> _WHAT YOU WILL DO_
Count the lines in the records below that contain the word "resolution", and reply with only that number.

Records for locating displayed items
= = = =

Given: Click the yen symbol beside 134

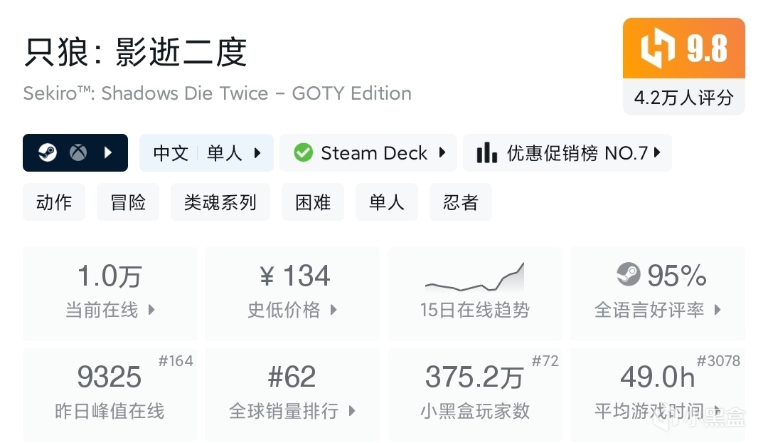Looking at the screenshot, I should 267,276.
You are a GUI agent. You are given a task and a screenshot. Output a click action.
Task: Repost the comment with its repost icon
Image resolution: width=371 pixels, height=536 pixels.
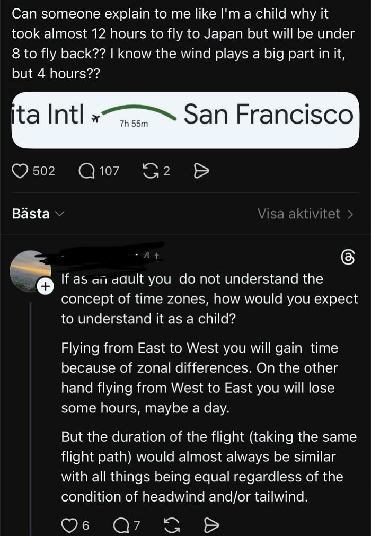click(x=172, y=524)
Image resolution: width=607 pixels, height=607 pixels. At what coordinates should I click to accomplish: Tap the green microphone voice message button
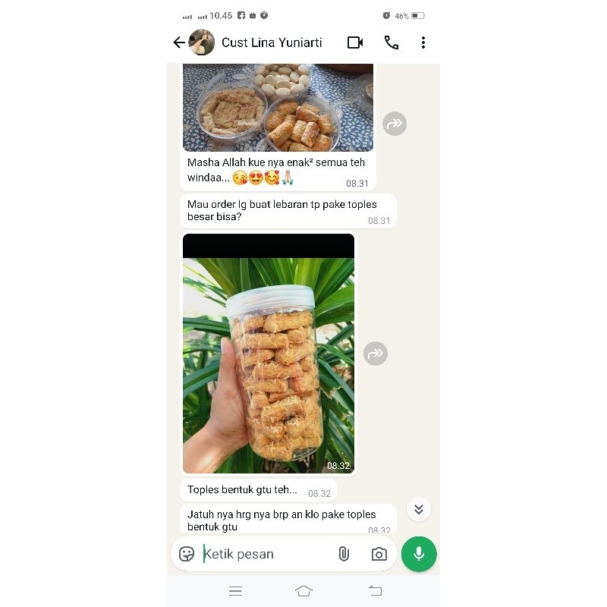tap(419, 554)
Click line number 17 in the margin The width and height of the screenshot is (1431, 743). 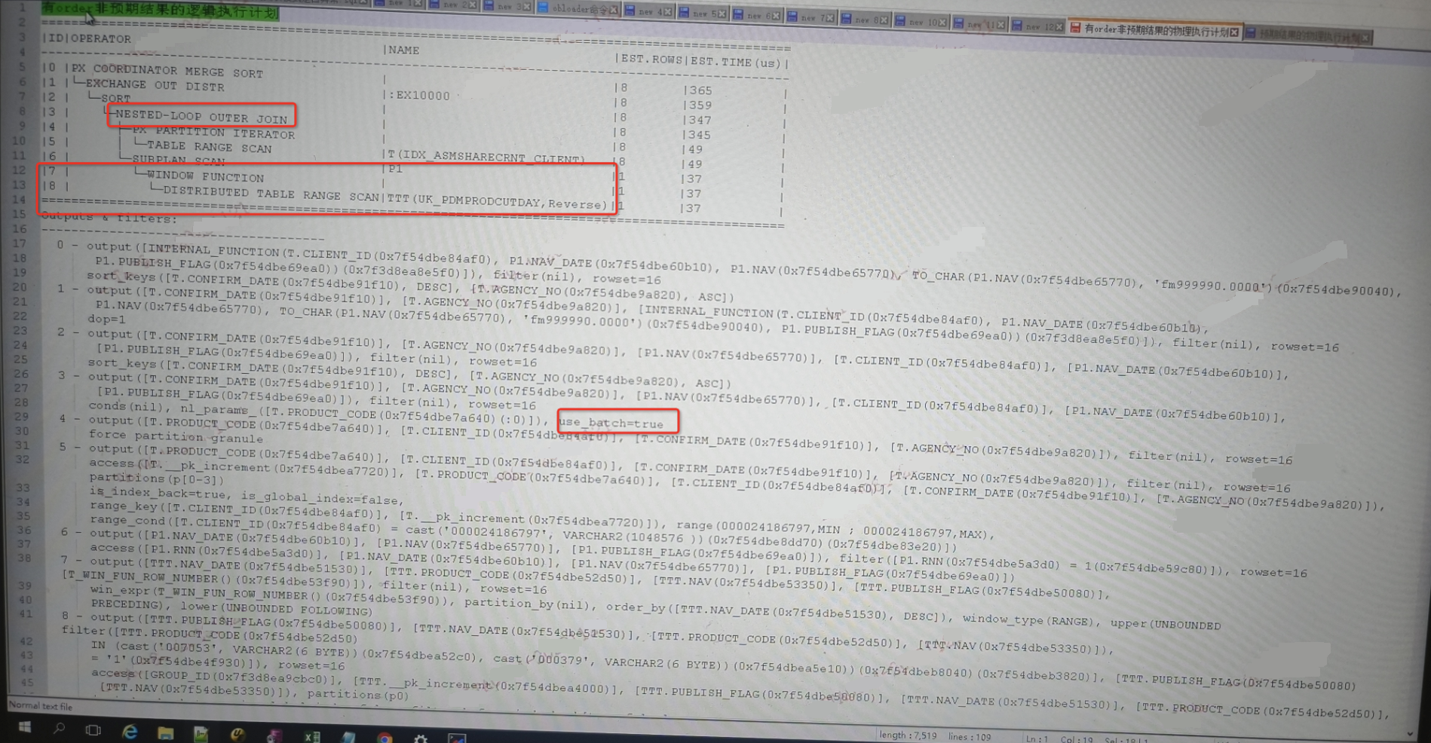click(x=19, y=243)
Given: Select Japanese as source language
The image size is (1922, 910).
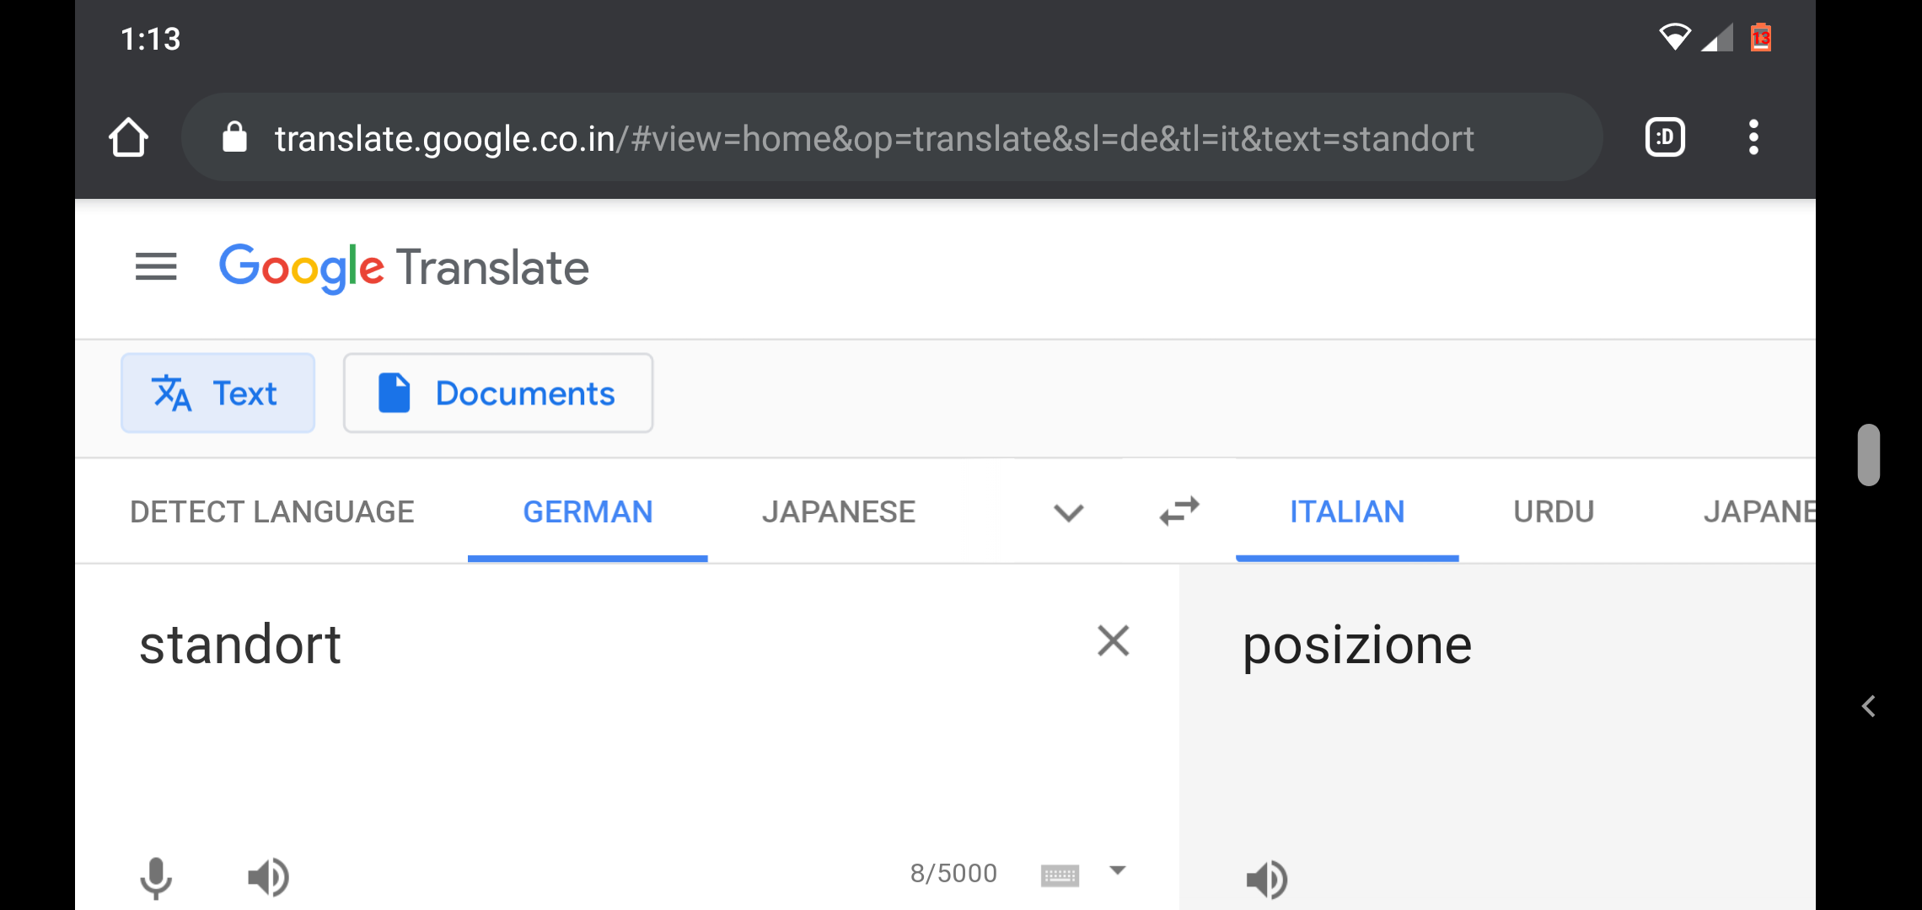Looking at the screenshot, I should [839, 511].
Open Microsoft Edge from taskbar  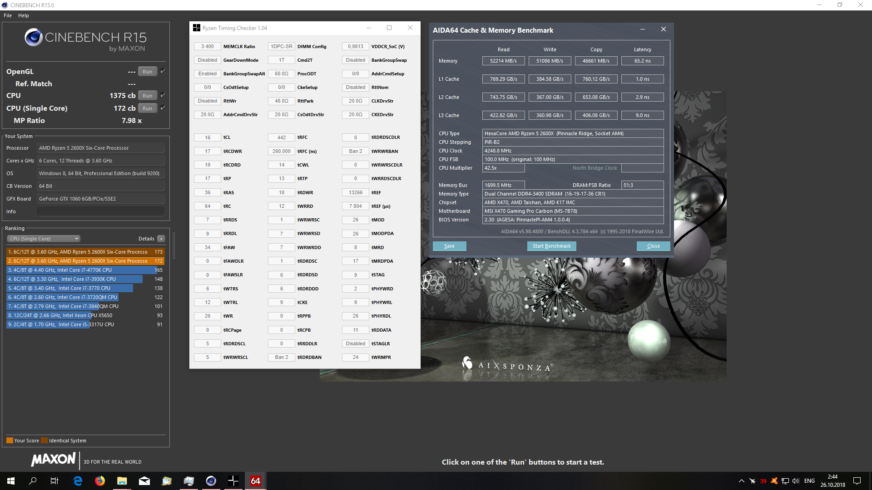point(78,481)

= = = =

> _SOLUTION TO THIS TASK_
2